Peta Kepulauan Kei (1600-1640) |
Kampong Toeal pada dasarnya kampong baru, namun tidak
diketahui sejak kapan kampong ini ada. Komunitas penduduk yang ada di Kampong
Toeal adalah penduduk yang berasal dari Makassar. Mereka ada pedagang yang
sudah lama menetap di kampong Toeal. Berdasarkan peta-peta kuno, pulau Kei
Besar lebih dikenal daripada pulau Kei Kecil. Pada Peta 1600-1640 nama-nama
kampong di pulau Kei Besar sudah diidentifikasi seperti Ellat, Elli, Haar, Laer
dan lainnya, sementara di pulai Kei Kecil belum ada nama kampong yang diidentifikasi.
Dalam peta yang lebih muda Peta 1695 nama Kampong Elat saja yang
teridentifikasi.
.
.
Peta Kepulauan Kei 1836 |
Dalam peta dua abad kemudian, Peta 1836 di pulau-pulai
Kei Kecil hanya kampong Doellah yang diidentifikasi, sementara di pulau Kei
Besar ada tiga kampong yang diidentifikasi yakni Haer, Elli dan Feer. Ini
mengindikasikan bahwa setiap kampung yang ada di pulau Kei Besar dan pulai Kei
Kecil pada era yang berbeda terjadi pasang surut. Kampong Toeal mulai dikenal
sebelum tahun 1840 karena di kampong tersebut terjadi perlawanan terhadap orang
asing (pedagang orang-orang Eropa/Belanda). Posisi kampong Toeal sendiri
terbilang strategis, selain barada di tengah kepulaian Kei, posisinya juga
berada di selat yang sempit dengan permukaan laut yang lebih tenang dari
gangguan ombak besar. Tampaknya orang-orang Eropa/Belanda juga melihat posisi
strategis kampong ini untuk dijadikan sebagai pangkalan (pos) perdagangan.
Namun, komunitas Makassar yang sudah terkait erat dengan kampong-kampong
lainnya seperti kampong Doellah merasa terganggu dengan kehadiran orang-orang
Eropa/Belanda di kawasan selat tersebut. Perselisihan timbul yang akhirnya terjadi perang.

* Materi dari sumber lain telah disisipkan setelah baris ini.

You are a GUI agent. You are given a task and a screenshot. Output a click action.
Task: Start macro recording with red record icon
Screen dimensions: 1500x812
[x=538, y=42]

Bagaimana orang-orang Makassar dan Boegis sampai di kepulauan Kei sudah barang tentu karena kemampuan mereka dalam bidang navigasi pelayaran. Orang Makassar dan Boegis sudah sejak lama bergama Islam. Selain orang-orang Ternate, Tidore dan Hitoe yang sudah diketahui beragama Islam sejak era Portugis, secara bersama-sama dengan orang-orang Makassar dan Boegis yang diduga kuat membawa agama Islam di Kepulauan Kei. Migrasi orang-orang Makassar sendiri ke Kepulauan Kei diduga semakin masif pasca perang Gowa di Somba Opoe (1667). Para pengeran Makassar yang tidak menerima kehadiran VOC/Belanda di Somba Opoe melarikan diri ke selatan yang diduga kuat menuju Bima (Sombawa) dan (kepulauan) Kei di pulau Doellah. Para pengeran-pangeran Makassar inilah yang diduga membentuk kerajaan-kerajaan kecil di wilayah kepulauan Kei.

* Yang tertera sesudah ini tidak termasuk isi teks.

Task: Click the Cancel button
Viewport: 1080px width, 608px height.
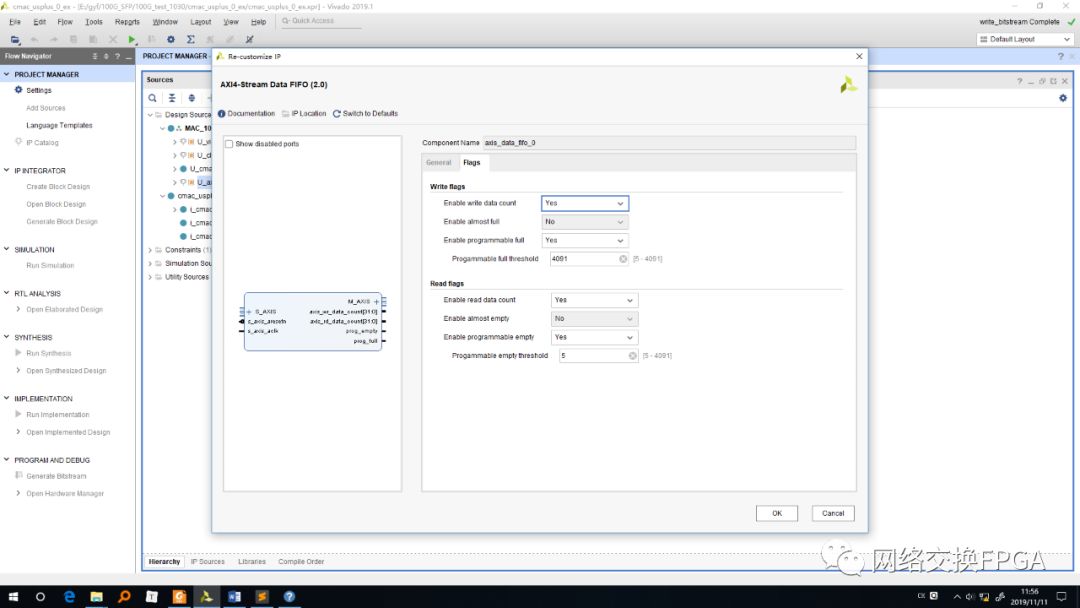Action: pos(833,513)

Setelah tahun 1840 sejumlah laporan dari Kepulauan Kei
dipublikasikan. Pada tahun 1855 deskripsi Kepulauan Kei diterbitkan oleh
Bataviasche Genootshap yang didalmnya termasuk deskripsi tahun 1840. Lalu
kemudian muncul tulisan yang diterbitkan pada tahun 1862. Semua laporan-laporan
tersebut diakumulasi yang ringkasannya dimuat pada Bijdragen tot de taal-,
land- en volkenkunde van Nederlandsch-Indië, 1863. Selain itu, peta-peta
Kepulauan Kei mulai dipublikasikan. Peta tertua tentang Kepulauan Kei dibuat
pada tahun 1872. Peta ini diduga peta tertua tentang peta Kepulauan Kei. Peta
kedua dipublikasikan pada tahun 1875 dan kemudian muncul peta yang lebih baru
yang dipublikasikan pada tahun 1877.
Toeal (Peta 1877) |
Data dan informasi dari waktu ke waktu semakin banyak,
antara data pemerintah dan data perorangan saling melengkapi yang terus terakumulasi
baik dalam wujud laporan meupun peta. Pemerintah memanfaatkan data dan
informasi (keterangan dan peta) dalam menyusun laporan untuk melihat
perkembangan apakah untuk tujuan pemantauan wilayah atau dalam perencanaan pembentukan
pemerintahan baru. Rencana-rencana pemerintah dan laporan-laporan tersebut juga
dimanfaakan oleh zending apakah di suatu wilayah perlu mengirim misionaris. Di
kepulauan Kei, misionaris yang pertama kali membuka pos adalah misionaris
Katolik. Sebagaimana disebutkan di atas rumah peribadatan misionaris di
kepulauan Kei kali pertama dibangun tahun 1888.
Kedatangan misionaris
ini diduga sebelum pemerintahan dibentuk di Kepulauaan Kei yang berkedudukan di
Toeal. Pemerintahan tertinggi adalah Residen Amboina yang berkedudukan di
Ambon. Untuk pejabat setingkat Asisten Residen berada di Bandaneira di
Afdeeling Banda (lihat De locomotief : Samarangsch handels- en advertentie-blad,
20-08-1885). Misionaris pertama di Kepulauan Kei (Kecil) diduga adalah Ds.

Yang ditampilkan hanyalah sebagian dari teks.